== Action item ==
In the listing below, a line holding "Given: Click the" and a line holding "The width and" mark the range. Retype both exactly, with all lines between them.

== Task inputs ==
*** Block opens ***
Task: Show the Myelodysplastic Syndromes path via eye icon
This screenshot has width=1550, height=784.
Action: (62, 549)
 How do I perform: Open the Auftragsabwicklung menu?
*** Block closes ***
*** Block opens ***
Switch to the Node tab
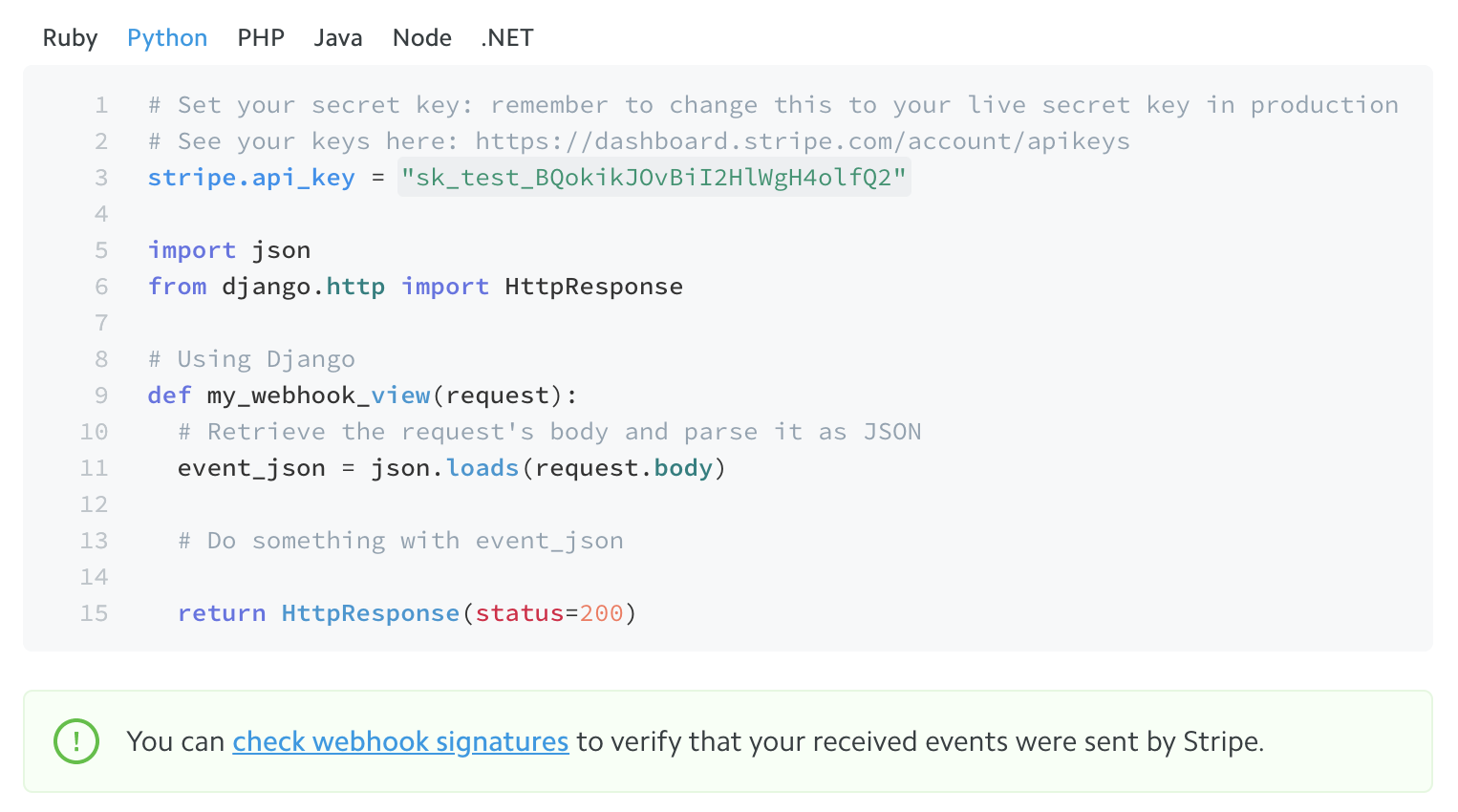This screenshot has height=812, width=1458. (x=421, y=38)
*** Block closes ***
*** Block opens ***
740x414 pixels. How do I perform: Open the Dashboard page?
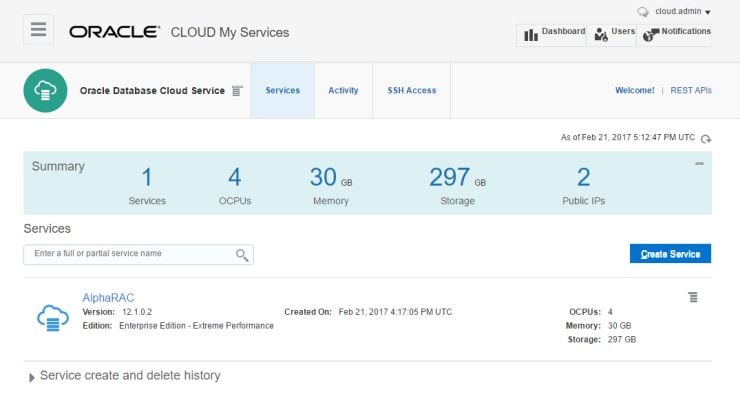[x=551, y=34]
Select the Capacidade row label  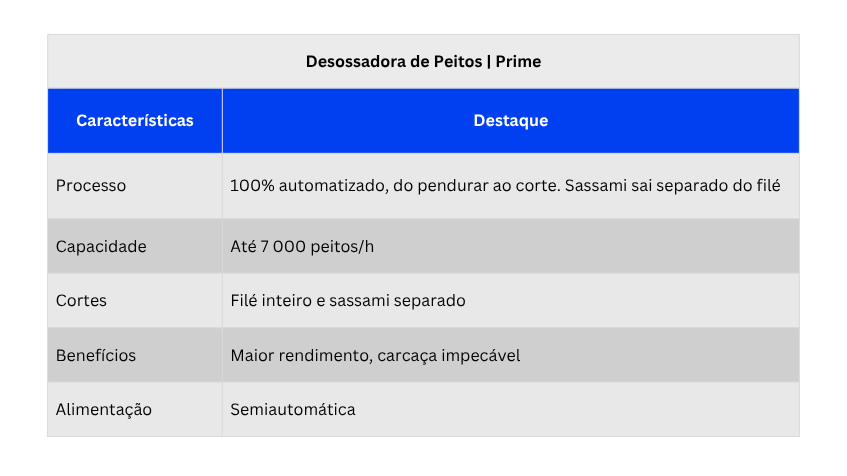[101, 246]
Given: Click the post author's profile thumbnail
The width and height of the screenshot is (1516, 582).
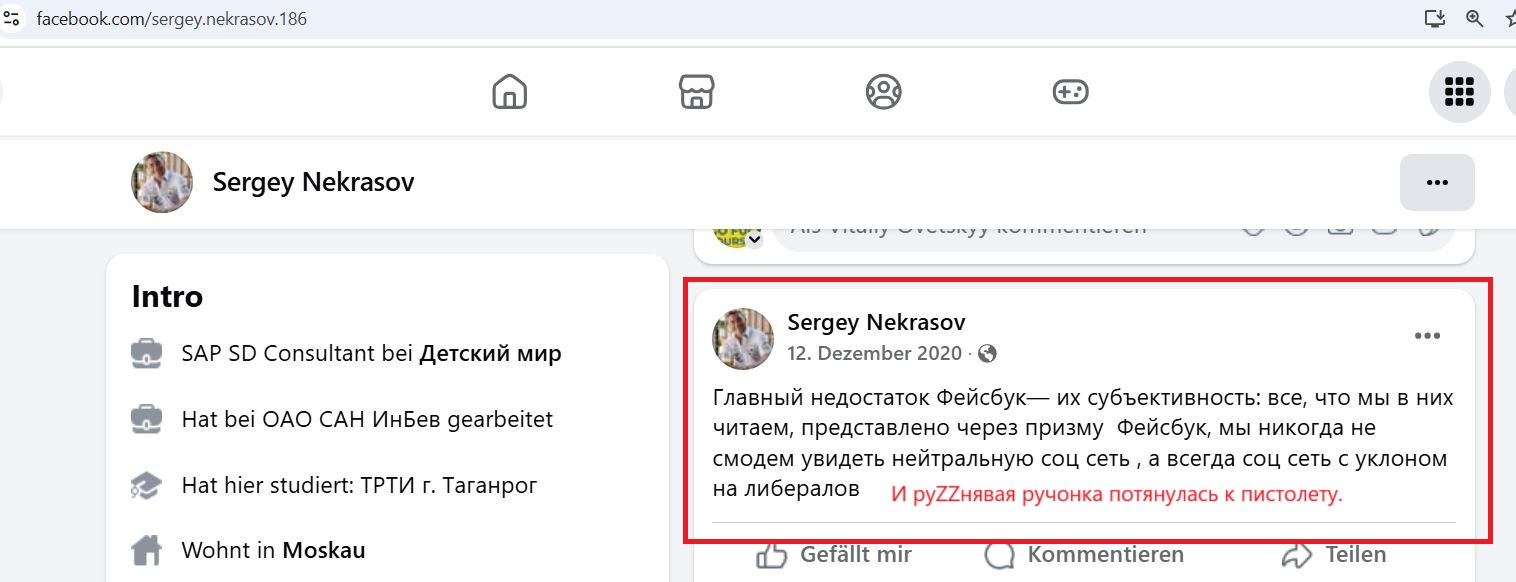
*** Block closes ***
== Final answer ==
Given: Click the post author's profile thumbnail
The width and height of the screenshot is (1516, 582).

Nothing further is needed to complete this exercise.